I bought my birthing ball when I was about 7 months pregnant with my first baby. I had been looking at it online for a while, but I just couldn’t decide if it was something I would get enough use out of.
After a few weeks, I went for it and I have been really pleased with my purchase. I have now used it during two pregnancies, for my second labour and postpartum.
Why Do I Need A Birthing Ball?
They are great to use during pregnancy to help you to prepare for the birth. They can be used in childbirth to help labour progress and they can be used as a way to exercise postpartum.
They come in 3 size options depending on your height:
- 55cm for up to 5ft2
- 65cm for 5ft2 to 5ft8
- 75cm for over 5ft8
You can also get different colour options. This is good as it takes up quite a bit of space when inflated and it is nicer if it fits in with the colour of the room.
The most important thing to look for when purchasing a birthing ball is to make sure it is anti-burst and anti-slip.
Not all normal gym balls are anti-slip. This is really important when you’re pregnant so that the ball doesn’t easily side out from underneath you.
Also, try wearing non-slip socks and use your birthing ball on a carpet or rug rather than a smooth floor.
How To Use In Pregnancy?
In the last few months of my pregnancies, I used my birthing ball at least once a day. I found it really comfortable and it was actually better than sitting on the sofa.
Sitting on the birthing ball reduces the pressure on your spine and relieves some back pain.
It also helps to support your ankles and knees.
The birthing ball I purchased also came with some guides. One of these was photographs of different prenatal exercises you could do on your ball.
How To Get Baby Into Position?
Towards the end of my first pregnancy, I found out that the baby wasn’t quite in the right position.
I was advised to bounce and rock on the ball to encourage the baby to wiggle into position.
For a few weeks, I bounced on my ball every day and also did the figure of eight movements while sitting on the ball. It worked for me and baby’s head moved into the correct position and became engaged.
How Do I Encourage Labour To Progress?
When I went into labour for the first time I was kept in hospital. I didn’t get a chance to use my own birthing ball, but the hospital did provide me with a smaller one. I noticed the difference between the sizing and didn’t find this one as comfortable to sit on.

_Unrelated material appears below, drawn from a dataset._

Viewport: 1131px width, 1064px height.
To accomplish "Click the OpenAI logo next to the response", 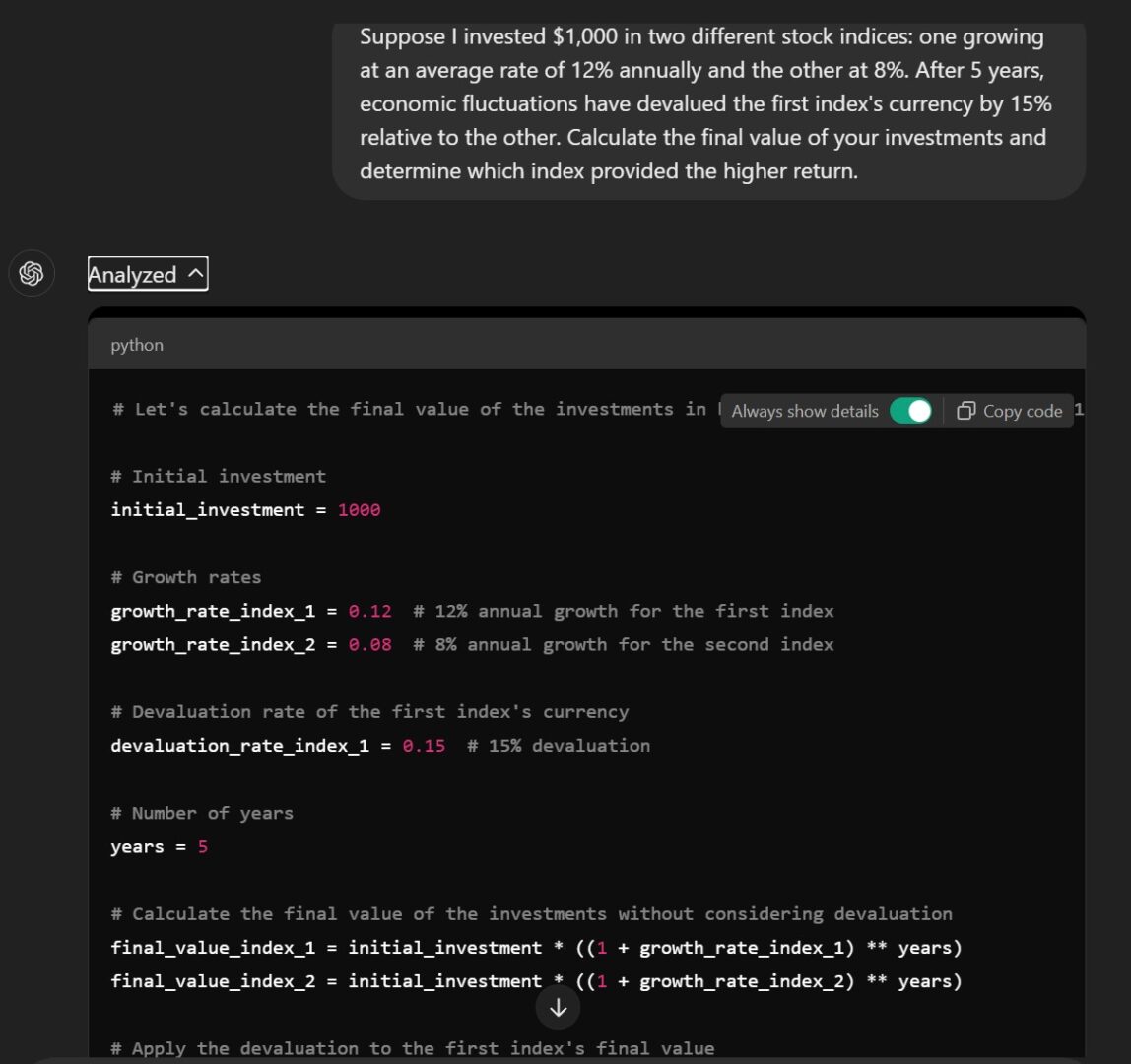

Most of my second labour was spent at home and I sat on my ball for the whole time. I felt more comfortable sitting up during labour than lying on a bed.
Also sitting upright encourages the baby to descend into the pelvis and the pelvic muscles to open ready for delivery. My second labour was much shorter than my first and I did spend most of it sat on my birthing ball.
Movements to try during labour:
- rocking your pelvis side to side
- rocking your pelvis back and forward
- moving your hips in a figure of eight
- rotating your hips clockwise and then anticlockwise
- kneeling on the floor and leaning over your ball then rocking forward and backward
How Do I Use It After The Baby Is Born?
I had a guide of postnatal exercises that were designed to help your body to heal after giving birth.
But the best use we found for it was to soothe our first baby during ‘witching hour’ at that time when nothing you do calms them down. I would gently bounce him on the ball and rock him until he stopped crying. It worked miracles when nothing else would!
I am really pleased with my birthing ball. It was great to sit on during pregnancy and did help with my posture and backache. I also think it helped my second labour to progress quickly – almost too quickly! It is definitely a good investment if you’re pregnant, for labour and for postpartum exercise.